-- Opening Marker --

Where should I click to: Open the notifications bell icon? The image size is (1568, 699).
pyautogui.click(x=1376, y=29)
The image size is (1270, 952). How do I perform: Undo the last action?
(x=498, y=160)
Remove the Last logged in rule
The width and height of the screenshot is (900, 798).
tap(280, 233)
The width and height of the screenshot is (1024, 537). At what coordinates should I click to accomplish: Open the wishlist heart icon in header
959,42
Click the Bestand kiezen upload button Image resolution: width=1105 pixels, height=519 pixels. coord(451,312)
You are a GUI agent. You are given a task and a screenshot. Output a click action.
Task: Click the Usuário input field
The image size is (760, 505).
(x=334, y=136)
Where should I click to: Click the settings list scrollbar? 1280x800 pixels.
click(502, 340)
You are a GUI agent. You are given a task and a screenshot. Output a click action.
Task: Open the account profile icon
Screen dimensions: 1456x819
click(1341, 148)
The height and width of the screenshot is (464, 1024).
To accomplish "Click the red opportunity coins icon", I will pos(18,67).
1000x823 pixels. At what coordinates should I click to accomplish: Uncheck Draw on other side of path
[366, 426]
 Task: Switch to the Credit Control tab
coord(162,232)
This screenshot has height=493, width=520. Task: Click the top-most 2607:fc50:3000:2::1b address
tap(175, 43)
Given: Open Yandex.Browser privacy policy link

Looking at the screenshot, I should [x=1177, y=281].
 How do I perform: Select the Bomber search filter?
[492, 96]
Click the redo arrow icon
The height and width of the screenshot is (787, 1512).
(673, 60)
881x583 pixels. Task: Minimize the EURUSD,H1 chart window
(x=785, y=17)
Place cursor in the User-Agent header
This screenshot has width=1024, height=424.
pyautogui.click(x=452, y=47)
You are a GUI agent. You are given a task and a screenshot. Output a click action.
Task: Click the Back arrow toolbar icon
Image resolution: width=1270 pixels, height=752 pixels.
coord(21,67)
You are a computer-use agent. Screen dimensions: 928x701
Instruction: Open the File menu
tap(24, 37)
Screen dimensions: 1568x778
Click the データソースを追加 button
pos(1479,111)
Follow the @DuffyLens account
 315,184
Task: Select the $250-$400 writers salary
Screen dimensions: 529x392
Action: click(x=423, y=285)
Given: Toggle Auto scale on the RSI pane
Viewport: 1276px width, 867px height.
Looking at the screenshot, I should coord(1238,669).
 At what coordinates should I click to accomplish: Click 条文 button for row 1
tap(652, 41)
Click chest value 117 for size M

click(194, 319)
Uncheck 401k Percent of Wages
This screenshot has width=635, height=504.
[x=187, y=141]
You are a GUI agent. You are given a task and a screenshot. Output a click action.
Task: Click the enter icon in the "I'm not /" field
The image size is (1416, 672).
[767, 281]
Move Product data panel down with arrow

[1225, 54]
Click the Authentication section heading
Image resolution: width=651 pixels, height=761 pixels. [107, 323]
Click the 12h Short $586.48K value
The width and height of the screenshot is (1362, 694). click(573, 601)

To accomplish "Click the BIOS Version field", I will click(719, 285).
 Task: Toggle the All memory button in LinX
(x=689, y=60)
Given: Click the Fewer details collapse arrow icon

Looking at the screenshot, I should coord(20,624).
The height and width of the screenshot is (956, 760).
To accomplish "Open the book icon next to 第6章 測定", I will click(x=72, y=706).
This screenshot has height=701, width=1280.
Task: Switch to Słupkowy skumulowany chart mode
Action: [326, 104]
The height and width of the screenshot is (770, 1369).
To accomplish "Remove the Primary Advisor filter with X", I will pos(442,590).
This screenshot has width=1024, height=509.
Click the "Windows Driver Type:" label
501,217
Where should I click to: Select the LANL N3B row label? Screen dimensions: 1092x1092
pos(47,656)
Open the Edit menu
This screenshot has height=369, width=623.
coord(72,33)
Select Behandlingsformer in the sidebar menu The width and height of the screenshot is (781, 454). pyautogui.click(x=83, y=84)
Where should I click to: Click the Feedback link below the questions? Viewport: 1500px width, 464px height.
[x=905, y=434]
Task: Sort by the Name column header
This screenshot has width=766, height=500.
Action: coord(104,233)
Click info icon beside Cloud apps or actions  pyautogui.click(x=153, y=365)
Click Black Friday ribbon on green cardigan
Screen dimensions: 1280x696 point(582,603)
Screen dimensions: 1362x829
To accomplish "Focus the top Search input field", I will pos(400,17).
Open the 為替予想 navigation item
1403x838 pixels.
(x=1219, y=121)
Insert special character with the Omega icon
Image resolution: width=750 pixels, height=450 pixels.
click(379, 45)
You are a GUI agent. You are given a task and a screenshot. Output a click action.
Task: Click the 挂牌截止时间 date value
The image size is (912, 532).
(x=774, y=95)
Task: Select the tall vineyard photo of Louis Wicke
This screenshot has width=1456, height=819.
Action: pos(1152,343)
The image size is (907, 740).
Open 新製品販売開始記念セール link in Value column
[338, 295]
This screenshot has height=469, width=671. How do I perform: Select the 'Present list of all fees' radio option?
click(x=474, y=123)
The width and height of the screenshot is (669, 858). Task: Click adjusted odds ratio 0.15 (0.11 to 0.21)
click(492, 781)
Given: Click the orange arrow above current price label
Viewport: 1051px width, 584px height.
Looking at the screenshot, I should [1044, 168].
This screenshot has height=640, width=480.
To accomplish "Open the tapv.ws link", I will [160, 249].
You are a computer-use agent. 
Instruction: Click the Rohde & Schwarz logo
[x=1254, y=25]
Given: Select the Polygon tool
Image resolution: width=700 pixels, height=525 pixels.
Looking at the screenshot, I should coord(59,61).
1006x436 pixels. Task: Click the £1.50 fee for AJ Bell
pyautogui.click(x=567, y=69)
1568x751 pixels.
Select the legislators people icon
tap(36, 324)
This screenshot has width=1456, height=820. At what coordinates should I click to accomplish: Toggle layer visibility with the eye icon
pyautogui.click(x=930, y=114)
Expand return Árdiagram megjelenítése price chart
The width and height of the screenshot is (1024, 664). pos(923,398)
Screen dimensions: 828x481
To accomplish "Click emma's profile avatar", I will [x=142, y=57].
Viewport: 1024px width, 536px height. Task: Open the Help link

-- Closing Marker --

→ **Your objective**: Show each line from the listing above that includes the word "profile".

→ **Task output**:
Task: Open the account profile icon
To accomplish "Click emma's profile avatar", I will [x=142, y=57].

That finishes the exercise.